— begin Supplied entries —

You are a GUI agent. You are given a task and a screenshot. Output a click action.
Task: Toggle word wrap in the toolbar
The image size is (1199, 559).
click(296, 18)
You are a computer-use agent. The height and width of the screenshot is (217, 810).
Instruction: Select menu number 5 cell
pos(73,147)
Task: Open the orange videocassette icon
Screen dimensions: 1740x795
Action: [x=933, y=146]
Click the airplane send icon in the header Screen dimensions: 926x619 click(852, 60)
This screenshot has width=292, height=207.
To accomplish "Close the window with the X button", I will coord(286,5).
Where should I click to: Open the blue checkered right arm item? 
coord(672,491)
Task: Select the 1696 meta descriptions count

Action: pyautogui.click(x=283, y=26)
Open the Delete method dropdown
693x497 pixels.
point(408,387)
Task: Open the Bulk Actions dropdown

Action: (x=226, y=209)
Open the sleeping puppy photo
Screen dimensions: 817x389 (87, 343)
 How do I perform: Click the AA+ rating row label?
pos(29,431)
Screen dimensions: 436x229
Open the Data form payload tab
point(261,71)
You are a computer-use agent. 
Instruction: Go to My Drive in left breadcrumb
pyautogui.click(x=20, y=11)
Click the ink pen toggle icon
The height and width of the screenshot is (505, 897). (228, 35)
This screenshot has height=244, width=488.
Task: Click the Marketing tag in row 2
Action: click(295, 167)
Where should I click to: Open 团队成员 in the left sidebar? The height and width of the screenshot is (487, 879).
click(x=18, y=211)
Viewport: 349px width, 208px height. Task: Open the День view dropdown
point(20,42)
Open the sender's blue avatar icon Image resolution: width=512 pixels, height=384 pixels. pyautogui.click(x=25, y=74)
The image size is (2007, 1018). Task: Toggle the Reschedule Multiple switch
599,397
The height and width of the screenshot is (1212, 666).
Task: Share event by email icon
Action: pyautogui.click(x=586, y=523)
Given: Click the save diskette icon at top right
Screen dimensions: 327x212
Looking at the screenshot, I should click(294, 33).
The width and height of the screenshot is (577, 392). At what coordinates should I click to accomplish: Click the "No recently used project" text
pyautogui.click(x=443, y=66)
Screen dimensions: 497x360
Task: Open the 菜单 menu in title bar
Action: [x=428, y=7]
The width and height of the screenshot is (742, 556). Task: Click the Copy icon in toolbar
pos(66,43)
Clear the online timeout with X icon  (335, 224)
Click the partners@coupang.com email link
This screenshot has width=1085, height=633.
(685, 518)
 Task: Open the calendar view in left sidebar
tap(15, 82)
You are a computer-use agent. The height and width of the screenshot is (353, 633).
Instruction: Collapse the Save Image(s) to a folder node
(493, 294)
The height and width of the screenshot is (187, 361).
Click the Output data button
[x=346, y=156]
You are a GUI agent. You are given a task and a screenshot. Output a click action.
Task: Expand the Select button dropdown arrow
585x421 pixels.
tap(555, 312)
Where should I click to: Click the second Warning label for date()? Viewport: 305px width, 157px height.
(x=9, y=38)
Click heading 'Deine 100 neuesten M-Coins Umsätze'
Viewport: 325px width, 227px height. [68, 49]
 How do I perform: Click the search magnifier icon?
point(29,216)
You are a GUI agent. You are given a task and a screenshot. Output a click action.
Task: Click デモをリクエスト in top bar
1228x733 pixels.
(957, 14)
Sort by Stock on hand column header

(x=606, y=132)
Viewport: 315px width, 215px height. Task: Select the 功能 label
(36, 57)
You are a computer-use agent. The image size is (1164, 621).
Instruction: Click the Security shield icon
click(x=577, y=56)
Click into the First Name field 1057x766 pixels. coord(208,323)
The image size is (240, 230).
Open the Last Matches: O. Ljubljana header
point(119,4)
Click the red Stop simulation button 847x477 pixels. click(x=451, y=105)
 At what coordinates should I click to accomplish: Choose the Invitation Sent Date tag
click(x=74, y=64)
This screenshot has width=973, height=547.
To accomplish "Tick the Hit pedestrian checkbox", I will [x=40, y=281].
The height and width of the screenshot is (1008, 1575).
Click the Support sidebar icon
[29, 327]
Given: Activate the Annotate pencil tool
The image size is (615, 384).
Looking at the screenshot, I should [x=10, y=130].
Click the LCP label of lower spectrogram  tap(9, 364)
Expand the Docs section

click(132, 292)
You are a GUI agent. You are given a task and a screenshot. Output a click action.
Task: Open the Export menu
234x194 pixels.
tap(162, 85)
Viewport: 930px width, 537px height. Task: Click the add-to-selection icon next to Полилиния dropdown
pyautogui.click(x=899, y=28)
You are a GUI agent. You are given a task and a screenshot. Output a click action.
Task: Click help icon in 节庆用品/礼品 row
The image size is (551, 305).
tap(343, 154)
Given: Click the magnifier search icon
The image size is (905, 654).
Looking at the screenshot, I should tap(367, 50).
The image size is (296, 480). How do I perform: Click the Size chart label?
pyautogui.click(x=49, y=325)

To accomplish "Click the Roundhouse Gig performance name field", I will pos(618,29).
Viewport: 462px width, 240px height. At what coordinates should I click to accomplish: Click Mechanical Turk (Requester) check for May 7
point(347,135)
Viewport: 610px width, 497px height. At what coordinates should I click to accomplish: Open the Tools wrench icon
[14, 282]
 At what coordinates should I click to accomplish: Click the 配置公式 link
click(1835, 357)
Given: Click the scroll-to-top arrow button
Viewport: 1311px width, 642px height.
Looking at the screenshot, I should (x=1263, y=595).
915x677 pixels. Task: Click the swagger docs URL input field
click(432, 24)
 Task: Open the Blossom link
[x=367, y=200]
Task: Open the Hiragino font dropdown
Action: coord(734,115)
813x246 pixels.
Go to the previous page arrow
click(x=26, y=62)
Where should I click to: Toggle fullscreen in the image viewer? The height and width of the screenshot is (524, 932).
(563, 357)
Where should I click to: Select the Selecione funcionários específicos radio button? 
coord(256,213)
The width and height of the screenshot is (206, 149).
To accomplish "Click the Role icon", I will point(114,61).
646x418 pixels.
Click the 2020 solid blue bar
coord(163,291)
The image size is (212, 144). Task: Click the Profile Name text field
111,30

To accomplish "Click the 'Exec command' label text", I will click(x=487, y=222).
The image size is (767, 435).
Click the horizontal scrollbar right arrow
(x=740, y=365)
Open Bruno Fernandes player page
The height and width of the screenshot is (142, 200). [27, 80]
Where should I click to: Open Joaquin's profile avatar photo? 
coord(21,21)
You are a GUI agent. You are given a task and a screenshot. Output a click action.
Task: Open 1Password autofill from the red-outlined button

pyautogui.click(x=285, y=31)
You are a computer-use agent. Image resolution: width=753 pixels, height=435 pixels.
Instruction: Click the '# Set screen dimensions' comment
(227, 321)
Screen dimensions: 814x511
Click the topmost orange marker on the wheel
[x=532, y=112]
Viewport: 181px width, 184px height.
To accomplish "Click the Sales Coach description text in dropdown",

— end Supplied entries —

**Brief:**
Convert everything from the start of the material down to the line containing "pos(73,147)" into a two-column CSV with the headers instruction and action. Give one row for each answer, with the text before it in instruction and the answer in action, each field quoted and with line breaks replaced by spaces.

**In response:**
instruction,action
"You are a GUI agent. You are given a task and a screenshot. Output a click action. Task: Toggle word wrap in the toolbar The image size is (1199, 559).","click(296, 18)"
"You are a computer-use agent. The height and width of the screenshot is (217, 810). Instruction: Select menu number 5 cell","pos(73,147)"